Tunnel Connection to the Sauce Labs Virtual Machine over SSL/TLS#

Sauce Connect Proxy reverses tunnel VM-to-test target traffic through the TLS connection from Sauce Connect-to-tunnel endpoints. Your Selenium and Appium webdriver traffic is sent over http(80) or https(443) to ondemand.saucelabs.com, which has its own TLS certificate that's then passed to the test VM.

Sauce Connect Proxy versions 4.6.0+ will default to the public certificate.

SSL Certificate Bumping#

Self-signed and invalid SSL certificates, commonly used in test environments, are not trusted by stock browsers, such as those installed on the Sauce Labs infrastructure. This causes tests to be interrupted with security warnings that can't be dismissed by Selenium. As a workaround, we've created a fix called SSL Bumping, whereby Sauce Connect automatically re-signs these certificates. This is enabled by default when you download Sauce Connect.

During the course of testing, SSL Bumping executes a type of "man-in-the-middle" interception of encrypted test traffic, decrypting it. Traffic is encrypted using the Selenium Project’s CyberVillains certificate, which is inherently trusted by the Selenium server on the Sauce Labs virtual machine where your test is running. This lets you avoid SSL error pop-ups that could disrupt your test execution.

There are simply too many different certificates for Sauce Labs to add each one. We'd have to add a certificate to every requested browser for every user with a self-signed certificate. This can't always be done automatically, so every new client would have to wait for Sauce Labs staff to re-create all of our images before they could run their tests.

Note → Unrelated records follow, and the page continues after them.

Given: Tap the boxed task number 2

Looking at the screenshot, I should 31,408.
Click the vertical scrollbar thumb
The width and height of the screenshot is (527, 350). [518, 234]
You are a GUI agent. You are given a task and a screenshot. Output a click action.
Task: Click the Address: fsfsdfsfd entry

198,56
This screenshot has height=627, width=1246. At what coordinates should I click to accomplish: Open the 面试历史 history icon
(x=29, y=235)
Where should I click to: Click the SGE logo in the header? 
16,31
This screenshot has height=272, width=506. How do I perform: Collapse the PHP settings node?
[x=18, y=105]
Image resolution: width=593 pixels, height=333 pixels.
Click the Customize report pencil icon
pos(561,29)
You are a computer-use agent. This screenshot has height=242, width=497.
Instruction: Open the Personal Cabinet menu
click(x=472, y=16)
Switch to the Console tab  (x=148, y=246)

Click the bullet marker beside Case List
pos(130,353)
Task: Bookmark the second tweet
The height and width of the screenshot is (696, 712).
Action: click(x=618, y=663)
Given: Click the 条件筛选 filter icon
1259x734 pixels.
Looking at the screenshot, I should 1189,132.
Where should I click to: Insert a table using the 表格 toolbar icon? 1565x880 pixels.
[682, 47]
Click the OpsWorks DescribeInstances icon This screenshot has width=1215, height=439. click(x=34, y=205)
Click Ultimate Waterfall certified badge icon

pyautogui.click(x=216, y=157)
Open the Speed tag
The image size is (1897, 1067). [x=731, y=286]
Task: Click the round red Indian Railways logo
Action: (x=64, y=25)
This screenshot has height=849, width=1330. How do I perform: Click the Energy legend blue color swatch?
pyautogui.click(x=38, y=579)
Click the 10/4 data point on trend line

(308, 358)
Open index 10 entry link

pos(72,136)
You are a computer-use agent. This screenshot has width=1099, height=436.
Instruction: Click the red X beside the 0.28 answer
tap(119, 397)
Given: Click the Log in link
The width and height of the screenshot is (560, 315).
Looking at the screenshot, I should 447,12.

Using SSL Bumping and How It Works#

The solution, known as SSL Bumping, works like this:

  1. When Sauce Labs creates VMs, an SSL certificate called CyberVillains is installed and controlled from the Sauce Labs side.
  2. When needed, the Sauce Labs browser requests resources from the Sauce Connect Proxy server.
  3. Sauce Connect Proxy server passes that request to the Sauce Connect Proxy client, running on your side. All SSL internet traffic between the Sauce Connect Proxy client (on your network) and the Sauce Connect Proxy server (inside our network) is encrypted twice: once by the original server and again by Sauce ConnectProxy.
  4. Sauce Connect Proxy client fetches the resource and returns it through the encrypted connection, back to the Sauce Connect Proxy server.
  5. Sauce Connect Proxy server decrypts the traffic. If it's SSL traffic, the Sauce Connect Proxy server decrypts it again.
  6. Sauce Connect Proxy re-encrypts SSL traffic using the CyberVillains certificate and returns it to the browser. Re-encryption only occurs once the traffic is safely received by the Sauce Labs network. SSL Bumping impacts only the traffic being returned to the browser through Sauce Connect Proxy.
  7. Browser trusts the CyberVillains certificate and accepts the traffic.

Throughout the process, traffic going through Sauce Connect Proxy is fully secure. Sauce Connect Proxy isn't an attacker; it is only in use by your tests and isn't sending secret traffic to any unauthorized party. No security holes are opened into your network.

When to Disable SSL Bumping#

SSL Bumping is enabled by default for Sauce Connect Proxy, but there are some situations where it's recommended that you disable it:

  • If you're working with sites that are highly dependent on AJAX
  • Some network components, such as browsers and servers that use WebSockets, won’t work if the traffic to them has been altered, which Sauce Connect Proxy appears to do
  • If you're running iOS 10.3 on iPad Pro (12.9 inch) simulator or iPad Pro (9.7 inch) simulator

How to Disable SSL Bumping#

Use the -B (--no-ssl-bump-domains) argument when you start Sauce Connect Proxy and specify which domains should not be bumped or specify all so that all domains that passed through the tunnel are not bumped.

NOTE: Keep in mind that when SSL Bumping is disabled, test traffic will not be decrypted, and will pass through directly to the browser running your tests along with the SSL certificate of the site under test. If there are issues with the originating site’s SSL certificate, these may generate SSL errors that interfere with test execution.